One of 150, her cubicle is easy to spot. It's the one with the view of Walgreen's parking lot, the piece of paper covering the clock - "makes the time go faster" - and the medallions of Jesus and the Virgin Mary on the computer screen.
"They watch over me while I work," Jill said.
The next call came through. Jill's "Thank you for calling LaRosa's" greeting began. And was interrupted.
"Jill? Do you remember me?" the man's voice asked.
He told her how he used to come into the restaurant with his mom, his grandma and his sister. He told her he was married with a little boy of his own.
Jill reminded the caller of how he would ask for her to wait on his family.
"When they would go out to eat, they didn't say, 'Let's go to LaRosa's,'" she recalled. "They'd say: 'Let's go to Jill's place.'"
The man asked Jill if she remembered anything else about him.
She said she did. She remembered the soap on a rope.
The caller was astonished. Jill was surprised people still remember her.
"That's the craziest thing," she said.
She thinks they remember because of her voice.
"Oh, God," she groaned. "I've got a voice all of my own."
Jill speaks with a vibrant, staccato accent embraced by many Italian-Americans growing up in South Fairmount and speaking two languages.
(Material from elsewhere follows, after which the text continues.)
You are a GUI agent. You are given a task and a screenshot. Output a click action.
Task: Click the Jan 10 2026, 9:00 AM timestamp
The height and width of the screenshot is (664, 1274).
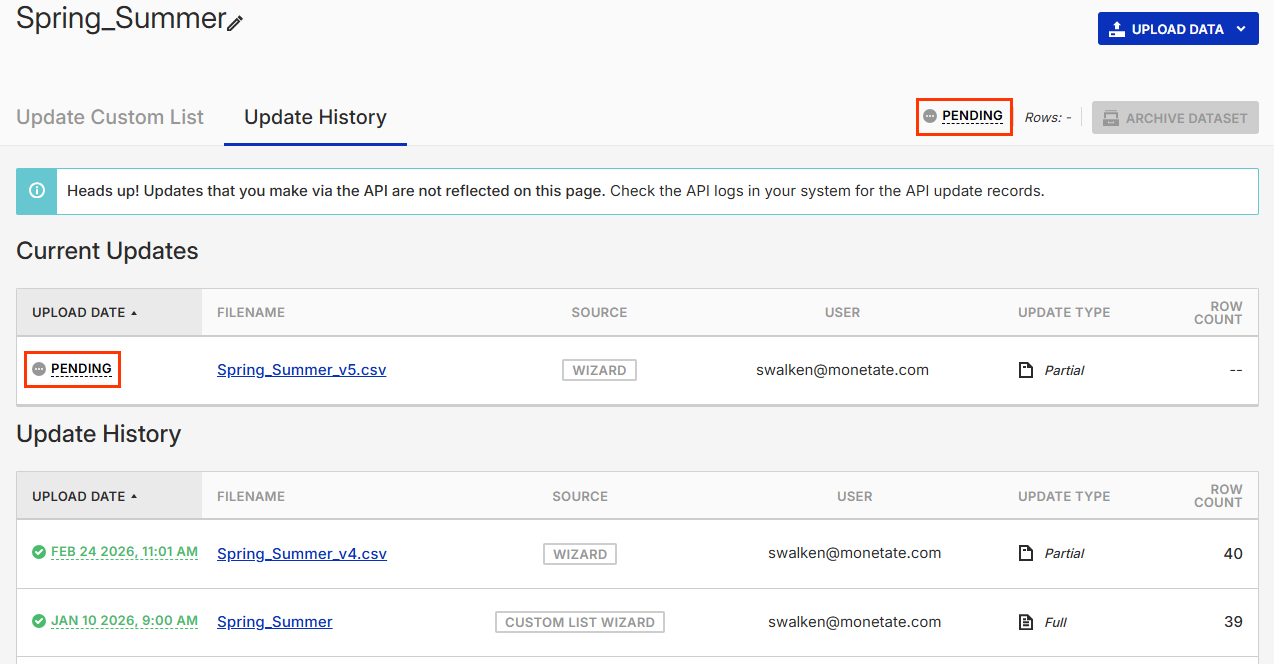124,621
Her voice tones could be termed husky.
"That comes from an operation I had many, many years ago on a tumor on my thyroid," she said.
"That operation deepened my voice - some people when they call in their order tell me, 'Thank you, sir.' I used to sing a lot. Since the operation, I can't carry a tune."
There's another reason Jill is so fondly remembered. It has nothing to do with her voice and everything to do with how she treats people.
"I don't have many talents," she said. "But I do love to talk with people. It makes you feel so darned good."
When Jill receives her 30-year pin today, she knows people will wonder when she's going to retire.
She's thought about never taking another order for a medium pepperoni pizza with extra cheese.
"But I don't know what I would do," she said, "if I didn't go to work."
Better yet, what would LaRosa's do without her?